» Exercise prompt: Carry on the interview about young entrepreneurs in Europe, picking up after its final sentence.

» Supplied passage:
—————

Are you a young person who’s more interested in being an employer than an employee? Are you innovative? Would you call yourself an entrepreneur? Last week I interviewed Irish ‘serial entrepreneur’ John Egan. He’s the Chief Executive Officer (CEO) of Sandbox AG, a global entrepreneur accelerator for those under 30.
The Global Entrepreneurship Monitor (GEM) say that young Europeans are ‘least likely to feel positive about starting up a business.’ (23 September 2013) The current European money crisis is one reason why people – young included – are afraid of taking financial risks.
If you have ever thought of opening up your own business or applying to the European Union (EU) for financial assistance, hear what Egan has to say for budding entrepreneurs.
As an Irish serial entrepreneur what would you say to a young Irish person thinking about starting out?
Be self-reflective; understand what you're good and bad at. Improve what you're good at and recruit people to do what you're bad at. Also, be aggressive: identify simply and specifically what you want to achieve and then aggressively pursue it. Persevere; it will be lonely and frustrating, but the only ones who succeed are those who sustain.
Just 17.3% of young Europeans believe they have the skills and knowledge to start a business, according to the Global Entrepreneurship Monitor (2013) (this compares to between 30%, 40% and 60% for the Middle East & North Africa, Latin America & the Caribbean and Sub-Saharan Africa regions, respectively.) Why do you think entrepreneurial attitudes in Europe are so much less compared to other continental counterparts?
I think this question has two parts:
The first is simply that Europeans are more conservative because the legislative framework and a history of aristocratic governance have established a culture of risk aversion and less single generation movement between social classes.
The second is that 17.3% is significantly higher than the number actually capable of successfully starting a business. Very few first-time entrepreneurs succeed in their first venture, just like very few newly trained doctors are neurosurgeons.

—————

» Provided information:
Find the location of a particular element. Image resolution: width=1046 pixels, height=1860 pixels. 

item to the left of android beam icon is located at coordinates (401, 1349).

—————

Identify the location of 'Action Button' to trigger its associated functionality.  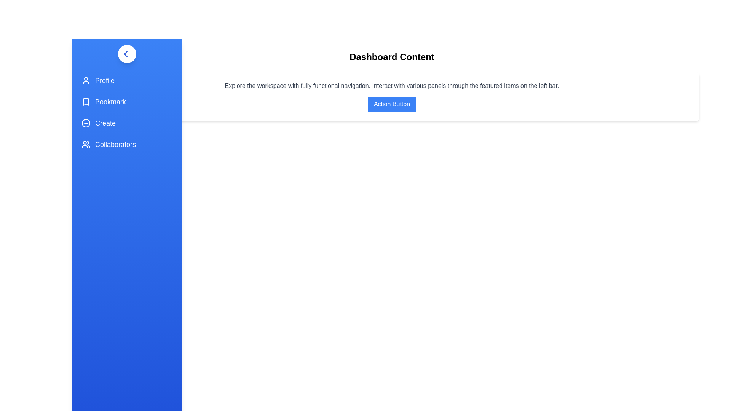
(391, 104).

—————

» Response to this task:
When we consider youth entrepreneurship our success metrics shouldn't be based around how many succeed in their first venture but rather how many succeed in subsequent ventures. By acknowledging that most young companies will fail, and that this is a necessary part of the learning process we can encourage entrepreneurship without institutionalised aversion to risk.
Do you think young people are aware of what the EU is offering, e.g. funding, support and the European Commission’s Entrepreneur 2020 Action Plan?
Most people are entirely unaware of EU assistance. It seems inaccessible to them and sometimes intimidating. That said, the EU is not an appropriate funder for most small businesses and it is unlikely that a young entrepreneur would collaborate successfully with the EU unless they required very significant, multi- jurisdictional collaboration in sophisticated industry. The EU's role should be one of facilitation, not orchestration.
Do you think that the EU is doing enough to support young entrepreneurs?
The EU's role in entrepreneurship is primarily to provide the legislative framework necessary to capitalise on a larger domestic market and provide funds for academically based research and innovation projects.
Are they doing enough? Well we're never doing enough; we can always do more, but the EU has made European entrepreneurship a reality over the last 20 years regardless of age.
It's necessary to bear in mind though that entrepreneurship in the developed world is a natural tendency. The best way to encourage and support it is by reducing friction. I don't believe the EU should be concerned with individual entrepreneurs or individual demographics. Instead I'd like to see the EU focus on large-scale sophisticated technology projects in the Biotech, Nanotech, Spacetech and AI spaces. The EU's massive new Human Brain Project is a great start though.
You are quoted in the Irish Times saying:
“Dublin is an extremely active entrepreneurial centre, but the same can’t be said across the rest of the country. There are a huge number of start-ups in the capital and accelerator programmes, but when you take the whole country into account, I think there is less aspiration to be an entrepreneur.”
Do you still believe this? And why do you think this is?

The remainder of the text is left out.